RECORDED INFORMATION:
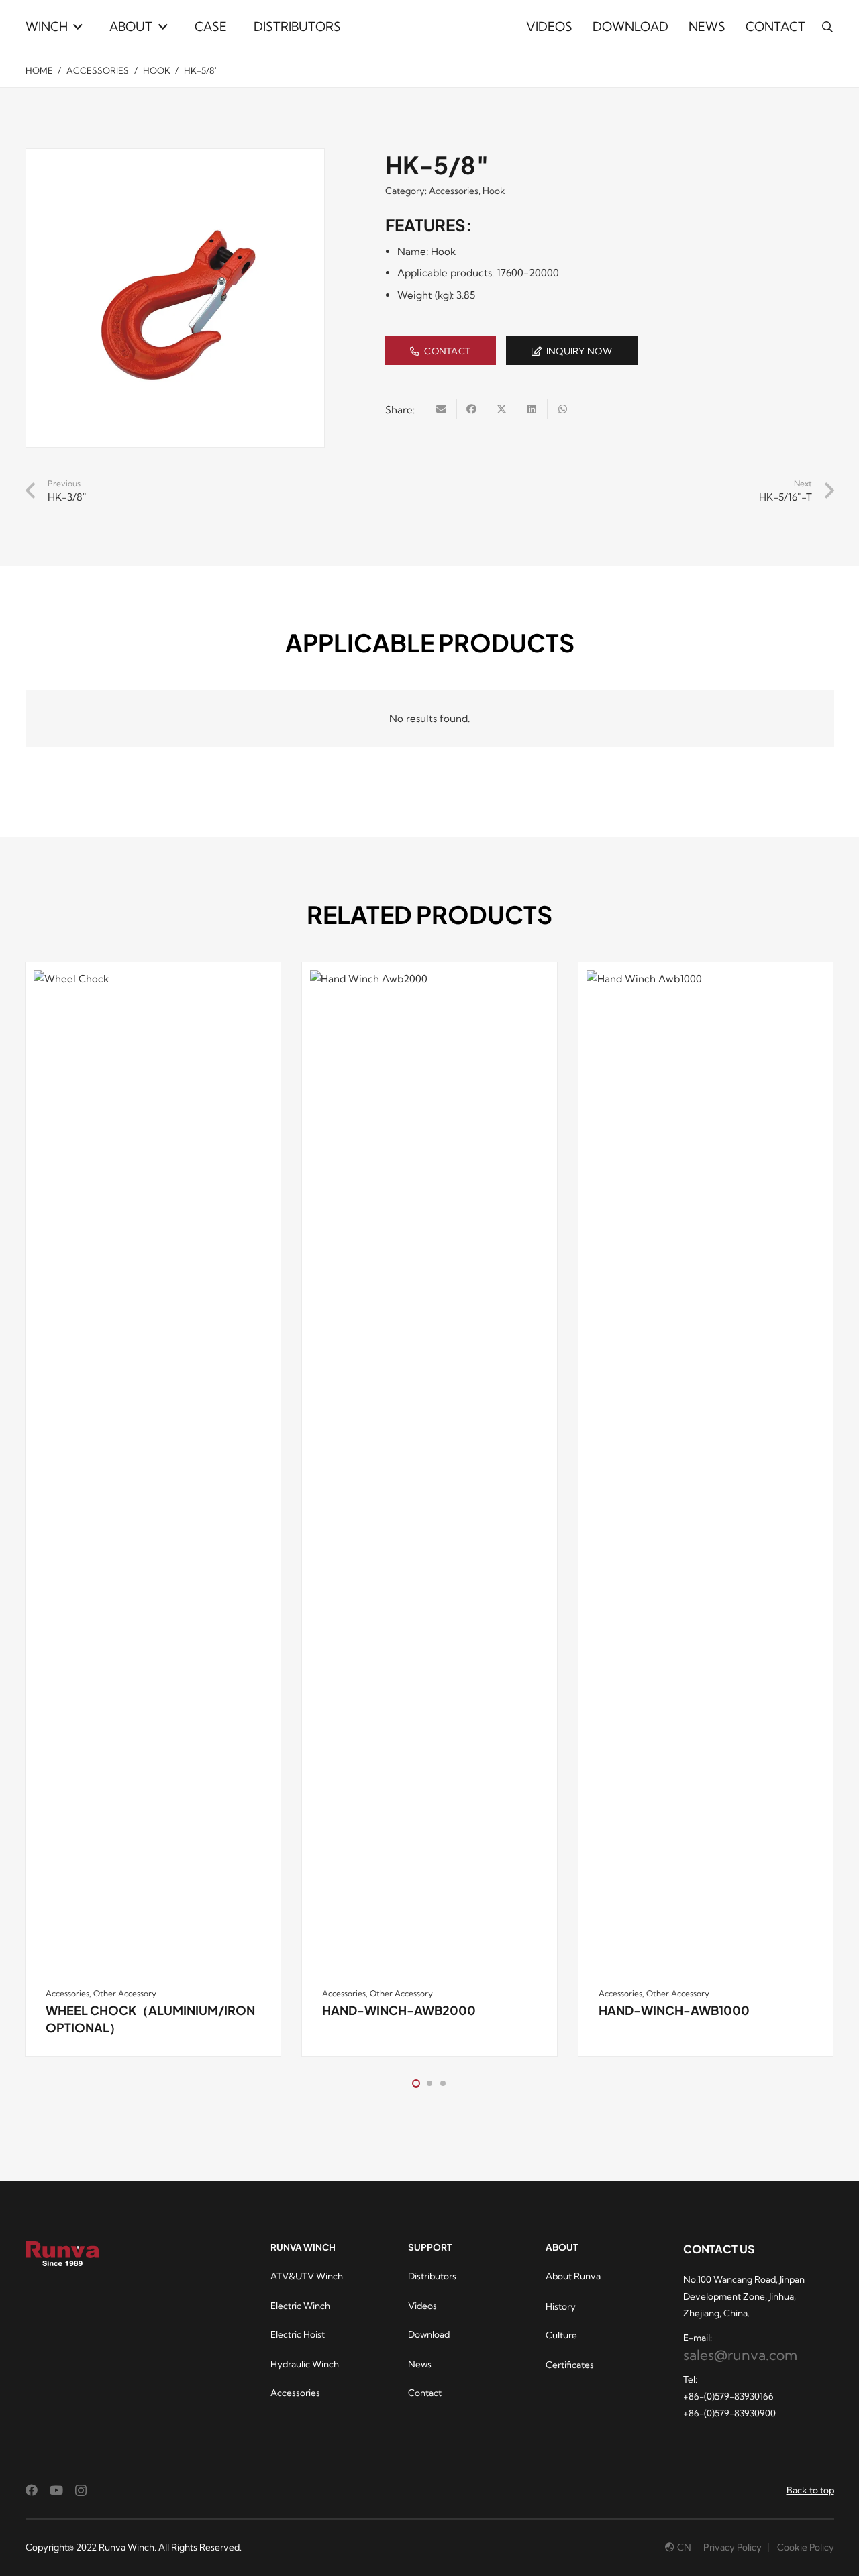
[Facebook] (32, 2490)
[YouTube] (56, 2490)
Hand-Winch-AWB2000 (399, 2010)
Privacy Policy (732, 2547)
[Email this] (442, 409)
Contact (425, 2392)
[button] (75, 27)
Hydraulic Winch (304, 2364)
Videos (422, 2305)
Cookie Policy (805, 2547)
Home (39, 70)
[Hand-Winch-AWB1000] (706, 1473)
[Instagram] (81, 2490)
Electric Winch (300, 2305)
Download (429, 2334)
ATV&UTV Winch (306, 2276)
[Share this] (472, 409)
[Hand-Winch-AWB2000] (429, 1473)
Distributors (432, 2276)
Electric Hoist (297, 2334)
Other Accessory (124, 1993)
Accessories (97, 70)
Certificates (570, 2364)
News (420, 2364)
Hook (156, 70)
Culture (561, 2335)
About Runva (573, 2276)
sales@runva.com (740, 2354)
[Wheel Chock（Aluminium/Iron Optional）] (153, 1473)
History (561, 2306)
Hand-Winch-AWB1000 (674, 2010)
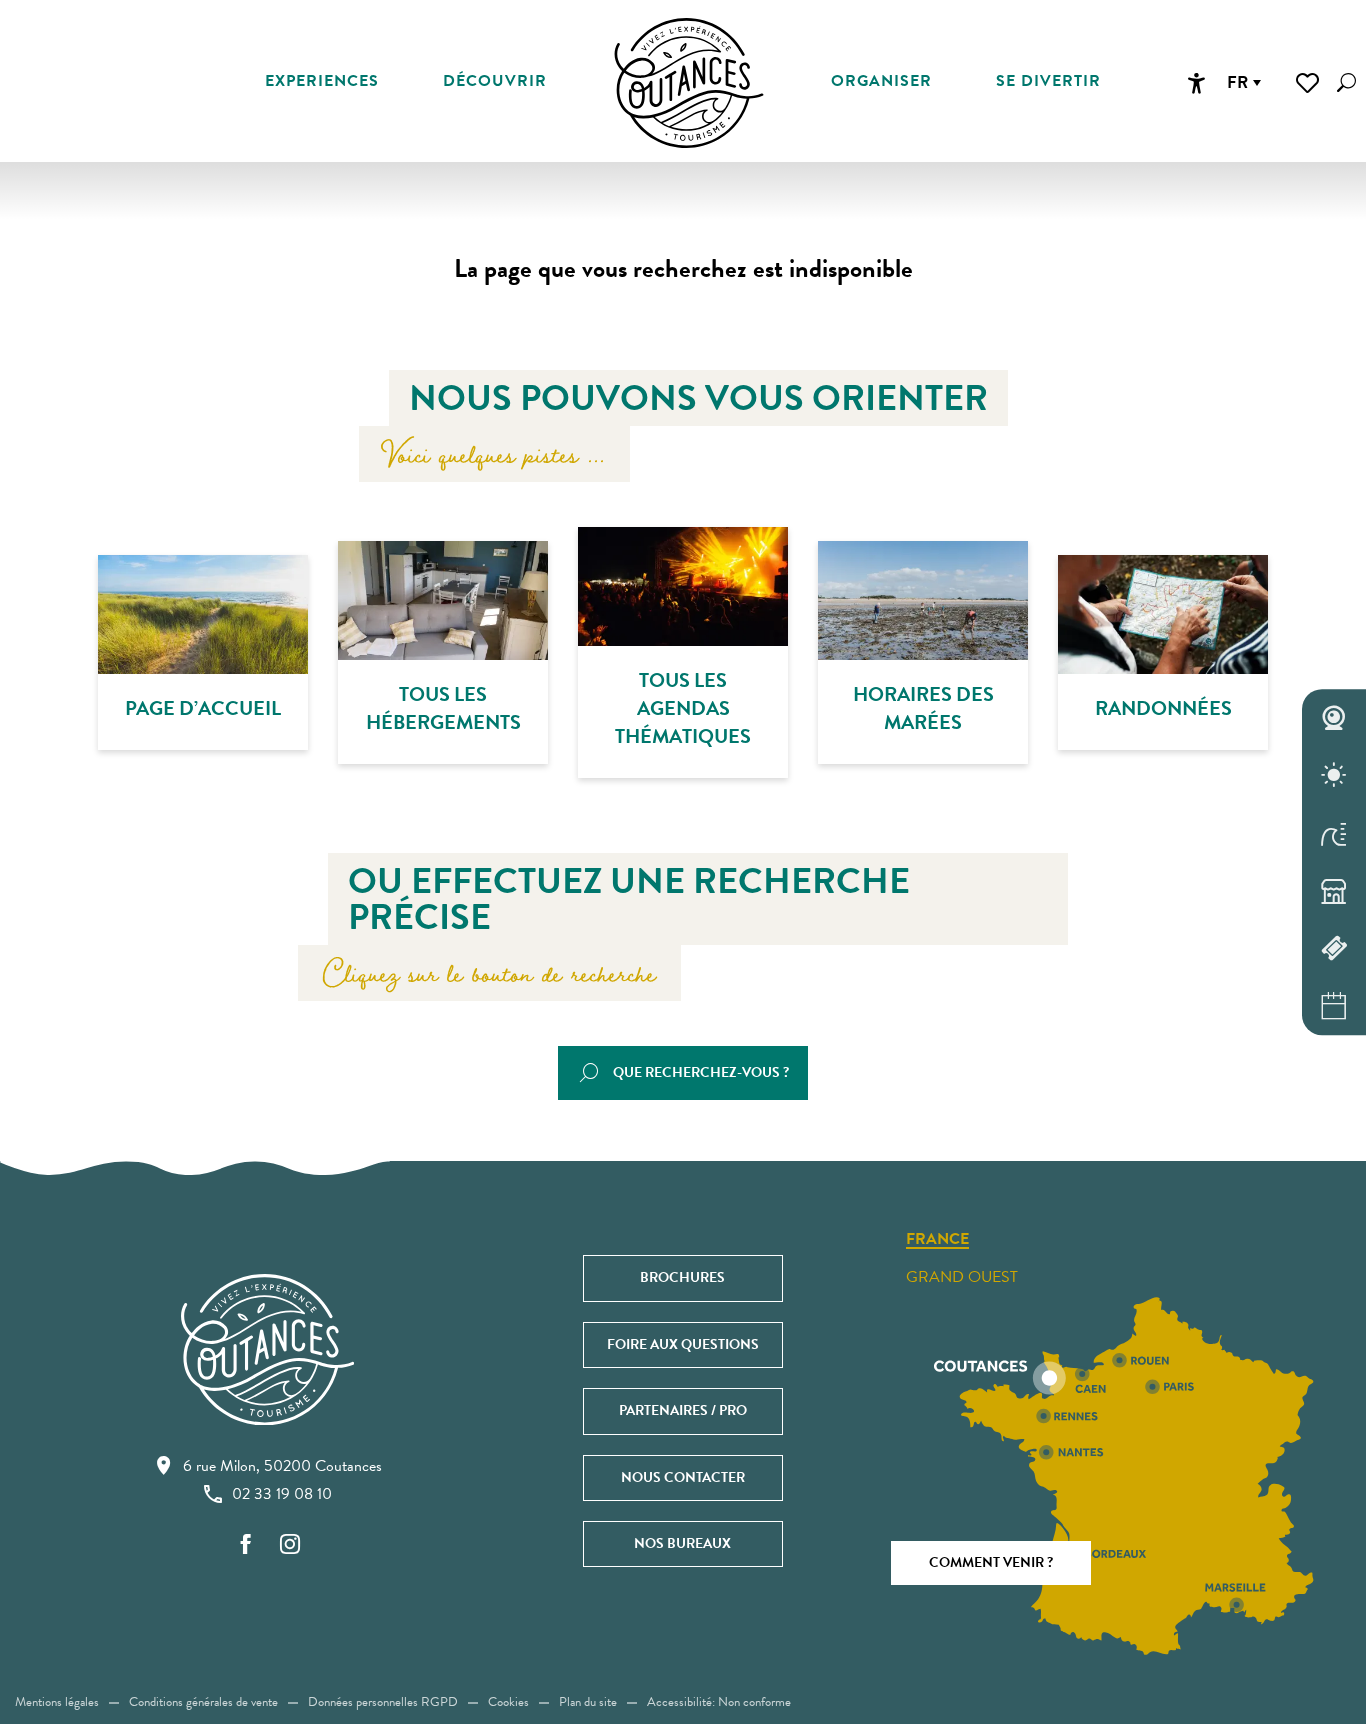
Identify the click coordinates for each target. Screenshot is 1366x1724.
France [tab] (937, 1240)
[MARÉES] (1334, 833)
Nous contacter (683, 1477)
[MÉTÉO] (1334, 776)
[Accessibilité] (1196, 83)
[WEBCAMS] (1334, 718)
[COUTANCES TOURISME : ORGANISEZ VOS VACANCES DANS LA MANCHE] (689, 83)
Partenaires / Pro (683, 1410)
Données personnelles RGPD (383, 1702)
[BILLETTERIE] (1334, 949)
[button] (1346, 82)
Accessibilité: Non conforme (719, 1702)
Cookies (508, 1702)
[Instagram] (290, 1545)
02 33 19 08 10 (282, 1494)
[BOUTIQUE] (1334, 891)
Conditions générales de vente (203, 1702)
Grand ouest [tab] (962, 1277)
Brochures (682, 1277)
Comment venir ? (991, 1562)
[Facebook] (246, 1545)
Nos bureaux (682, 1543)
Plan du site (588, 1702)
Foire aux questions (683, 1344)
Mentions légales (57, 1702)
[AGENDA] (1334, 1006)
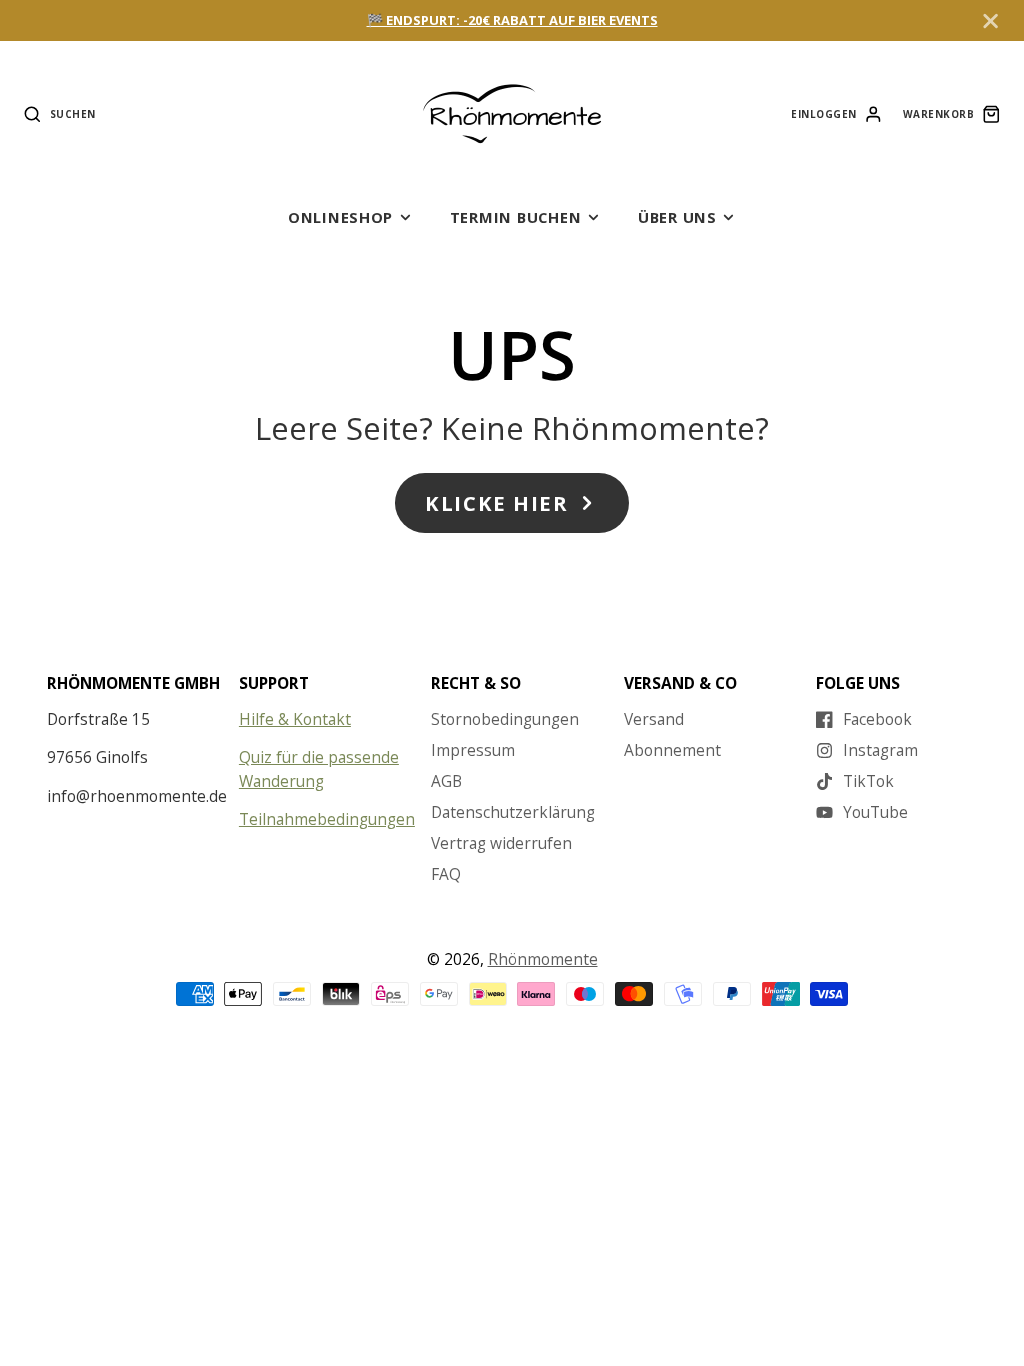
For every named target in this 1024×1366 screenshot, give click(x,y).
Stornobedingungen (505, 719)
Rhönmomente (543, 959)
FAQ (446, 874)
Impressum (473, 750)
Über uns (677, 217)
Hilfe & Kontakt (295, 719)
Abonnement (672, 750)
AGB (446, 781)
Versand (654, 719)
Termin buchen (516, 217)
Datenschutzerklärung (513, 812)
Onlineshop (340, 217)
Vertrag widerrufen (501, 843)
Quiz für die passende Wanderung (319, 768)
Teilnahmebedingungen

EXERCISE DIRECTIONS:
All lines of the records above with the word "target" in them are to be copied.

TASK RESULT:
Identify the click coordinates for each target. Screenshot is 1366x1724.
For every named target in this 1024×1366 screenshot, give click(x,y).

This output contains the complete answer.